Bruce B./Emmy B. is a design agency whose space I briefly tackled in 2010. But armed with additional high-quality images and loads of information, now is a great time to revisit the project.

The Search for Space and a Design Partnership

The story begins when Ippolito Fleitz Group – longtime friends of Bruce B./Emmy B. – secured a new office space in West Stuttgart. They chose a great Wilhelminian-era building that had been heavily damaged in World War 2, but recently reconstructed and remodeled which was located in a lively area known as the Augustenstraße.

As luck would have it, the principals of Bruce B./Emmy B. (who happened to be in search of a space themselves) stopped by for a visit and spontaneously decided to move their firm to the same building. And even better, they hired Ippolito Fleitz Group to design a new interior for their agency.

An Open Design to Translate Work into Architecture

Studio Ippolito Fleitz’ goal in the project was to create an office environment that both symbolized and enhanced Bruce B./Emmy B.’s work methods – namely openness and an ‘Iron-sharpens-Iron’ attitude.

The firm adds, “Objects and design elements initially appear to be in diametric opposition, yet strike a harmonious balance throughout. They are emblematic for the wish of Bruce B./Emmy B. to respond to their clients with an open, strategic mindset and an excellent command of antithetical thinking.”

Details, Details, Details

It would be hard to find details in this project that haven’t been thought through. In order to immediately capture visitors attention upon entering, the reception desk is created out of exposed and rough concrete – and is of course put up against a pristine white desk top.

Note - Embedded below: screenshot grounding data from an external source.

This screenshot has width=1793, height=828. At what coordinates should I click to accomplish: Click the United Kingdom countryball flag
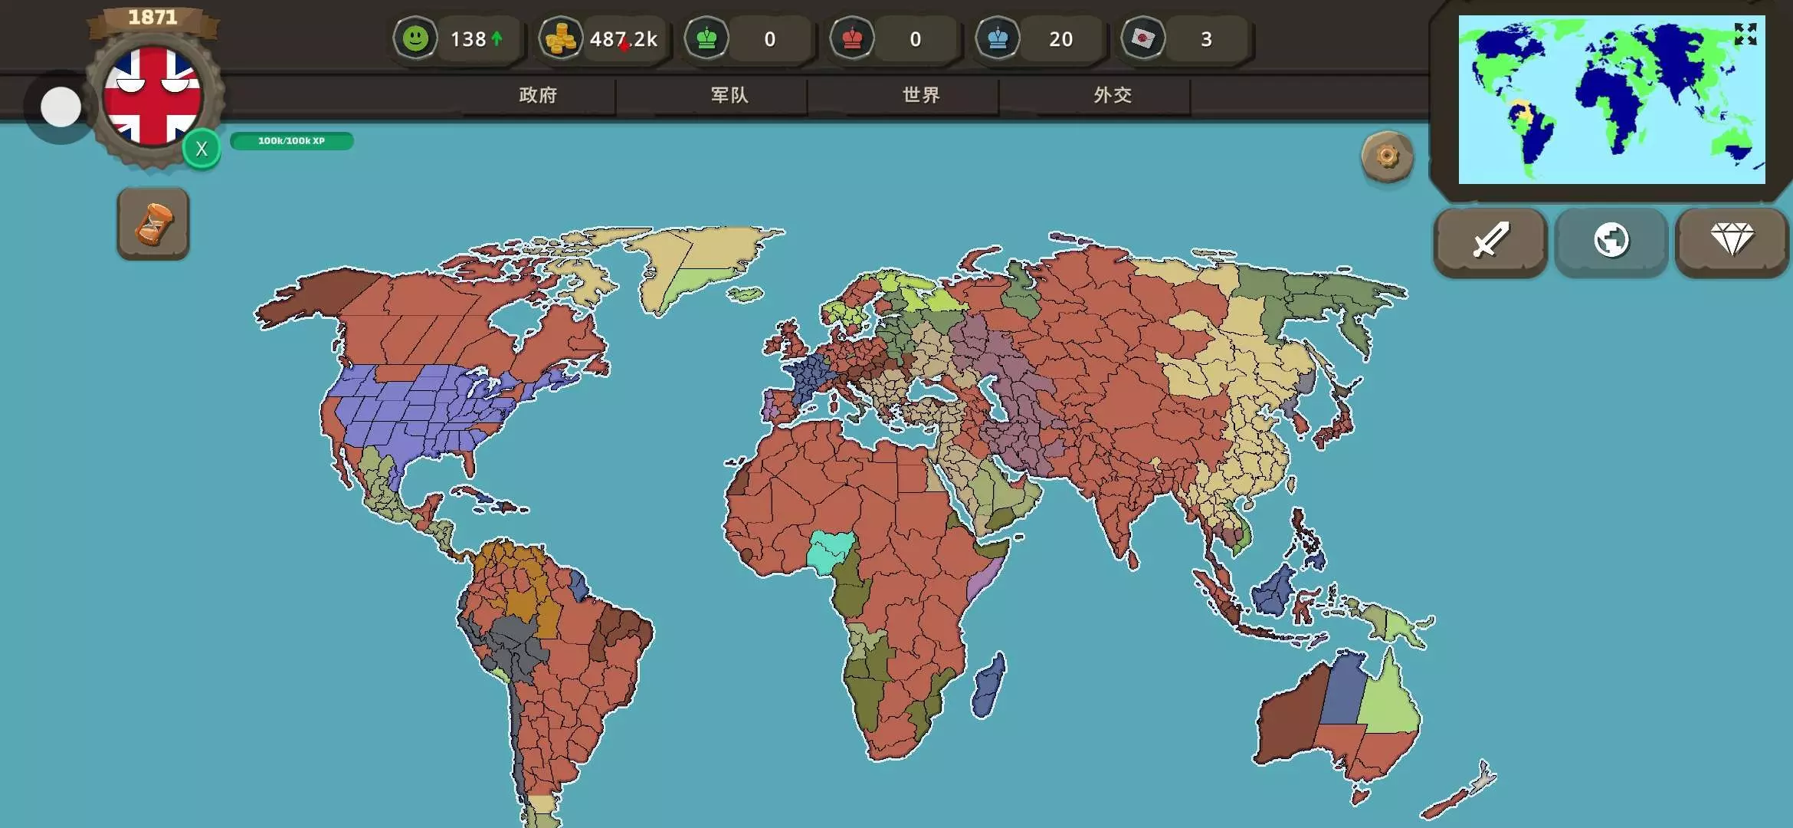click(152, 97)
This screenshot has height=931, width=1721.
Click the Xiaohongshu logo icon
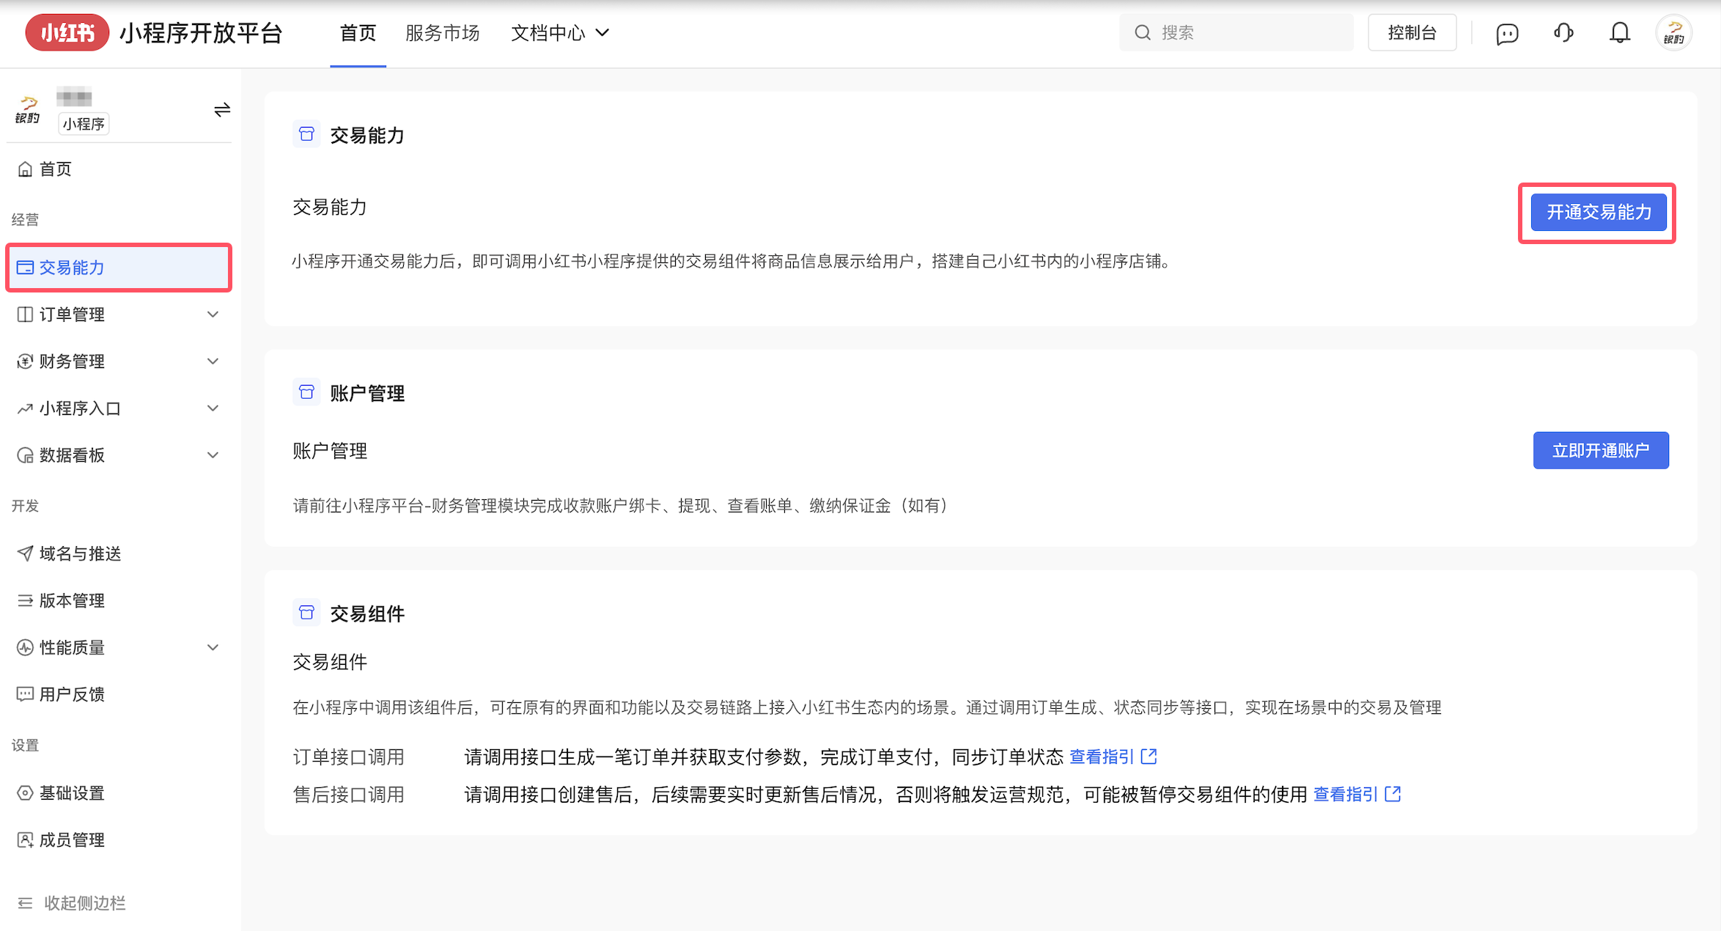(x=67, y=32)
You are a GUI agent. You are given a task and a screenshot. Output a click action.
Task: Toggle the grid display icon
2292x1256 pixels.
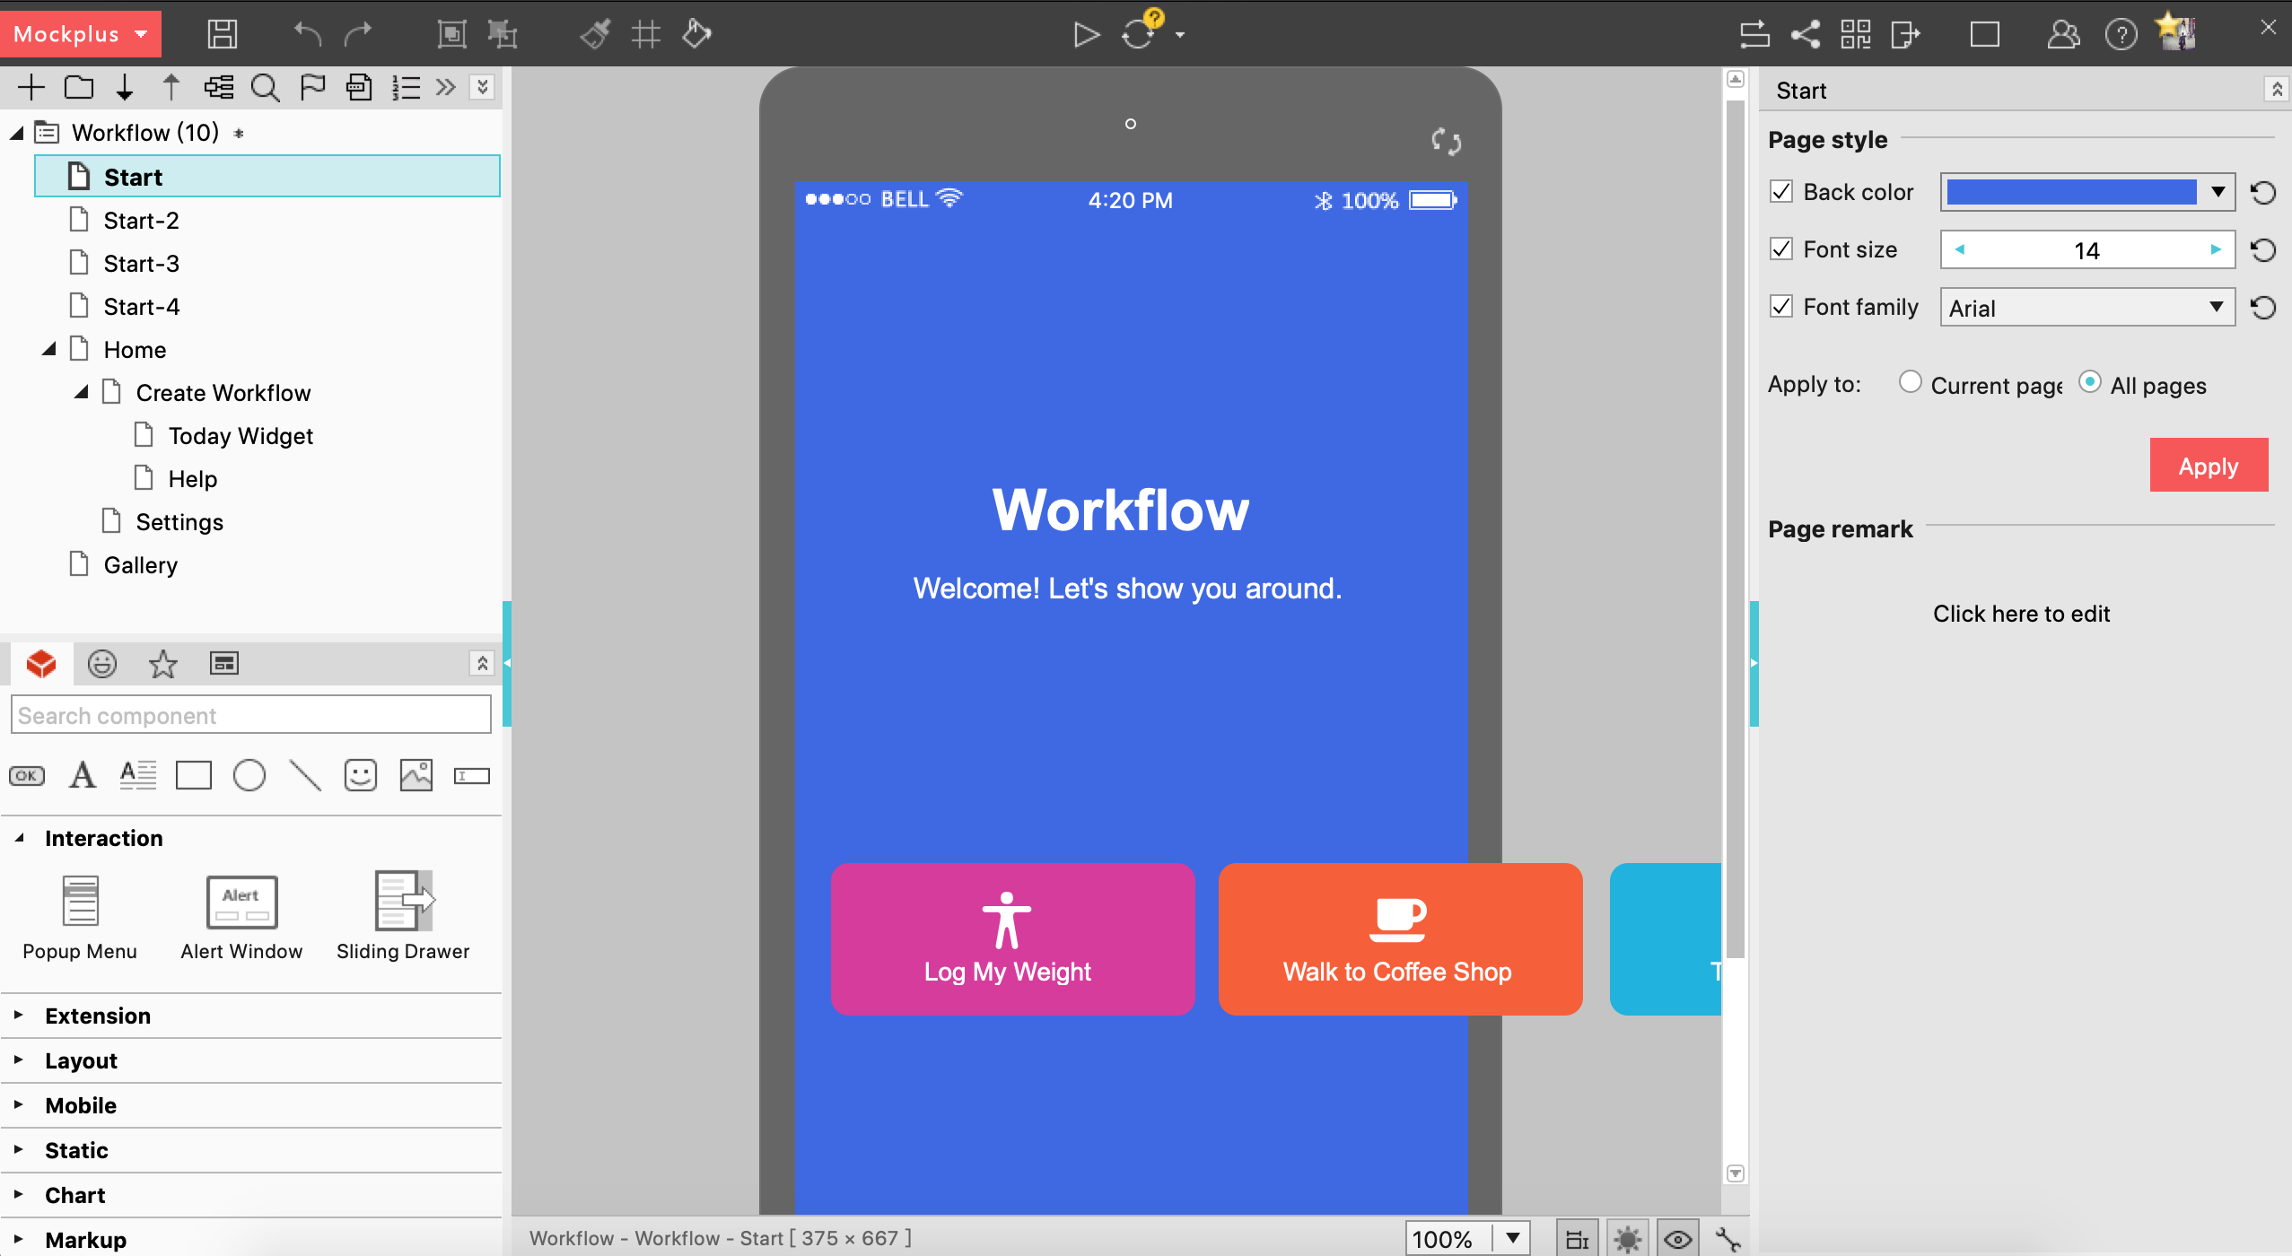click(x=645, y=34)

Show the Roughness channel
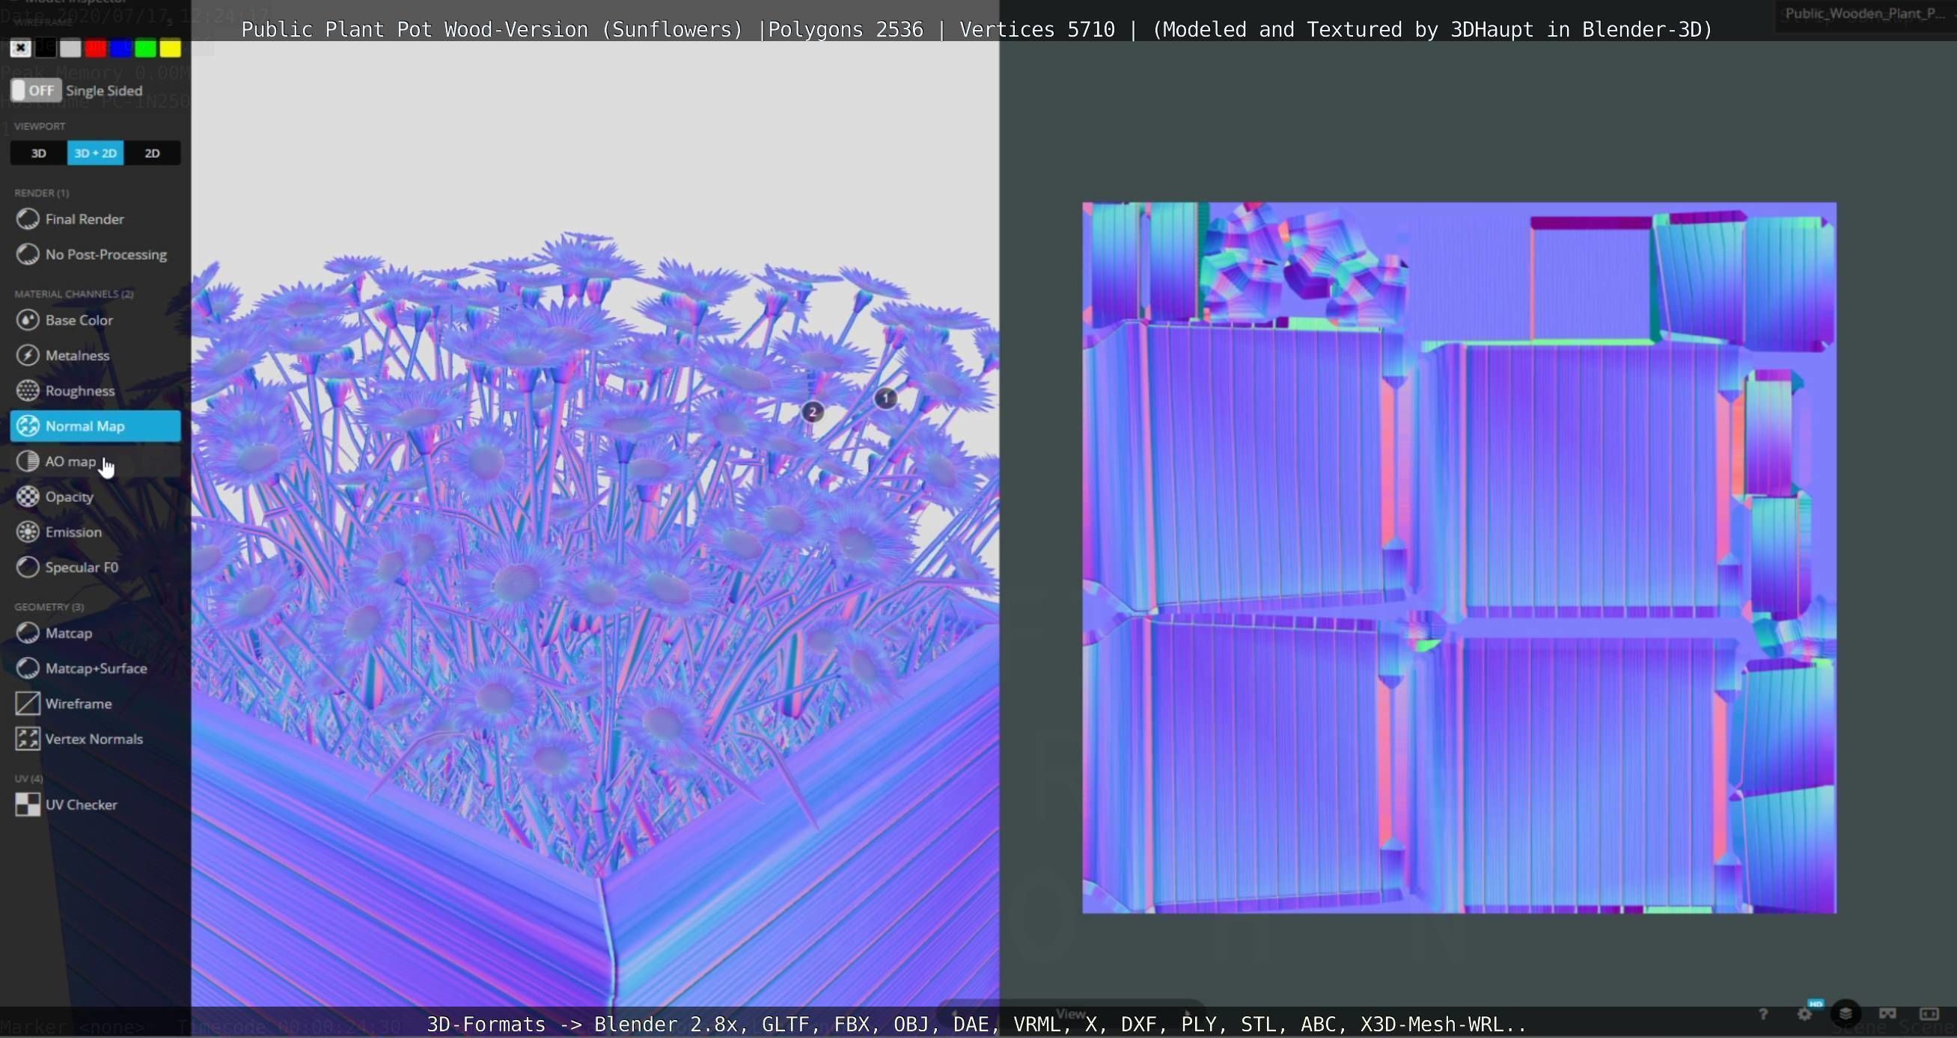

The conference rooms have similar edgy details like wood paneling with think yellow accent grooves. Another contains a conference table with randomly situated legs to create a more playful attitude.

And the ceilings in throughout these areas are covered in stucco to bring a homely and familiar, apartment-like attitude to a business setting. But once into the main work space, shelving units are hung from the cieling, which actually break up the size of the room quite nicely.

One last detail necessary of pointing out are the floors which carry the diametric-opposition theme further. You’ll no doubt notice the islands created by the carpeting and desks – which is of course intentionally done to demarcate ‘space’ that can be entered and exited.


The photography of this space was taken by Zooey Braun.